Miércoles, 08 de Febrero de 2012 05:15
Escrito por Frank Cosme Valdés Quintana

Santos Suárez, La Habana (PD) Las historias de cubanos de otras latitudes y también de otros tiempos han aumentado en estas últimas temporadas. Ya no solo los nacidos en la isla buscan estas historias desconocidas que a veces están llenas de todos los componentes de un buen film de aventuras.
Hasta ahí se puede entender, por el gancho comercial que puede tener la historia, pero por la otra mano, puede que la realidad de este héroe o heroína no sea tan edificante.

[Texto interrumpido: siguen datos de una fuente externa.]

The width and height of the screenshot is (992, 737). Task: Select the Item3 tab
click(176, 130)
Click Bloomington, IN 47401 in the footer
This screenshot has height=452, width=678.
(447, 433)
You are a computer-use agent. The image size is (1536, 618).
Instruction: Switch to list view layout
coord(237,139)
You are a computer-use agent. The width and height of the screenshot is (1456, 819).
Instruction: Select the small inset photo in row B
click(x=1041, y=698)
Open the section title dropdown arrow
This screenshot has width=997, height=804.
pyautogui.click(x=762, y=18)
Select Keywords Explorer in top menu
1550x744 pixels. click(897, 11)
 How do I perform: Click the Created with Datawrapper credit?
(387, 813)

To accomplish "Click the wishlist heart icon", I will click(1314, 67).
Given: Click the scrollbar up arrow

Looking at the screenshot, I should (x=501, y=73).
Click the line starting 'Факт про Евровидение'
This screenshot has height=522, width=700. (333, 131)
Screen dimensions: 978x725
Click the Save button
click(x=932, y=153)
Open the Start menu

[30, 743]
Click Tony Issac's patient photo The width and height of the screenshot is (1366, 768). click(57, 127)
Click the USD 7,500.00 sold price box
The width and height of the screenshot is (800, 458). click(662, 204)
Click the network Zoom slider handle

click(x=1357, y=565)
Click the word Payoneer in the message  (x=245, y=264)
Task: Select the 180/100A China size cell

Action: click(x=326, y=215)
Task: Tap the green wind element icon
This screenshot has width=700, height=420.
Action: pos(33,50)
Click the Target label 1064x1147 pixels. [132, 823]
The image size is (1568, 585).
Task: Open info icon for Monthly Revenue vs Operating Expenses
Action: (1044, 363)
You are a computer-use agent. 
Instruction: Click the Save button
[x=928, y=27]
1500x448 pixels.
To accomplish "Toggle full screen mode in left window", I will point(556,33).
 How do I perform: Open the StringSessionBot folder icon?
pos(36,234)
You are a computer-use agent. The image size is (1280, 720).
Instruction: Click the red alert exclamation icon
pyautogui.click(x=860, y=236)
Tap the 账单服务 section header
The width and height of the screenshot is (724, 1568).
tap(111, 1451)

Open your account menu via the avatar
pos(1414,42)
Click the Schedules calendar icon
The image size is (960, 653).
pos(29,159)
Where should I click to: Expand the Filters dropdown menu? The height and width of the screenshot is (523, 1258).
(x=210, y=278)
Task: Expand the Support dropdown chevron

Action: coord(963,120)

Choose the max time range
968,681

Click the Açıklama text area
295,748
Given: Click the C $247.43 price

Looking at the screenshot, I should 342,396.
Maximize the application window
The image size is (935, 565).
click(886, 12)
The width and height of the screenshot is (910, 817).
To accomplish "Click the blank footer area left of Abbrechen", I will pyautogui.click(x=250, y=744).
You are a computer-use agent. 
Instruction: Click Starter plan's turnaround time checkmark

Así puede que suceda con la resucitada historia de Loreta Janeta Velázquez, nacida en La Habana en 1842. Fue rescatada del olvido gracias a un documental cuyo título "Rebel" indica de antemano las cualidades de su protagonista. Realizado por la cineasta ecuatoriana María Agui, fue exhibido recientemente en la semana de la hispanidad en Washington, y recibió grandes muestras de aprobación del público.
Resulta que esta "Southern Belle", término utilizado por la clase alta del Sur de los EE UU para referirse a sus aristocráticas mujeres, "era de más al Sur", de una isla en la que por esas mismas fechas de su nacimiento ya existían conatos de rebelión y conspiraciones.
La singular historia de Loreta comenzó cuando su madre, una franco-americana descendiente de franceses de la antigua Louisiana (los actuales cajunes), y su padre de origen español, decidieron, cuando tenía 8 años de edad, enviarla con una tía a New Orleans.
Ya por esta fecha, en Cuba las conspiraciones habían derivado en abiertas rebeliones, como las de Joaquín de Agüero, en Camagüey, y Narciso López, en Cárdenas. La isla ya mostraba deseos de liberarse de España.
Resultó que la niña criada en ese ambiente más liberal que todavía caracteriza a New Orleans, se fugó a los 14 años para casarse con un oficial del ejército de EE UU, William, que así era el nombre del flamante esposo, la llevó a donde el ejército lo situaba y estando en San Louis Missouri, donde ya había perdido tres hijos, estalló la guerra civil, decidió tomar partido por los recién creados Estados Confederados del Sur y marchó al frente. Ella quiso seguirlo y el trató de disuadirla, sobre todo cuando le dijo que se disfrazaría de hombre y se alistaría con el.
Loreta, en sus fantasías de niña, al oir la historia de Juana de Arco, la doncella francesa que vestida con una armadura enfrentó a los invasores ingleses, quiso siempre imitarla. No bien murió su esposo, marchó a Memphis Tennesse, se cortó el cabello, se plantó un bigote, y haciéndose pasar por hombre, se dirigió a Arkansas, donde usó la herencia que su padre le había legado para reclutar 200 hombres, que dirigió en batallas.
Llegó a teniente ya conocida con el nombre de Harry T. Bufford. Cuando esas fantasías románticas y de heroísmo terminaron, reasumió de nuevo su condición femenina. Pero mujer de inquieto espíritu y ciego fanatismo por una causa perdida, al poco tiempo y bajo diferentes identidades comenzó a espiar en el Norte para los Confederados.
Como Mata Hari, utilizó el arma femenina más eficaz, la seducción, con la cual llegó a conocer ciertos datos a través de los oficiales en Washington que reportaban directamente al general Lee y que este utilizó para establecer las defensas de sus tropas en la batalla de Fredericksburg. Llegó hasta a conocer personalmente a Abraham Lincoln.
El resto de la guerra siguió en el servicio secreto de de la Confederación. Espió, transmitió mensajes y pasó medicinas a través del frente, ayudó a falsificar bonos de la Unión, organizó motines en las prisiones, reclutó soldados, y como remate, sacó dinero de la Confederación al ver perdida la guerra.
Su último trabajo fue de mensajera a Europa, de donde regresó el mismo día que el general Lee firmaba la rendición ante el general Grant. Entonces, se dedicó a ayudar a ex confederados a emigrar a Venezuela,
En un final, esta Juana de Arco o Mata Hari cubana no fue una heroína como pretenden hacerla ver en algunos medios. Gastó su vida en una causa injusta como fue el luchar por mantener un estado esclavista con el que nunca disintió. Aunque su vida pueda ser tema para una película, pienso que no seria un ejemplo digno de imitación.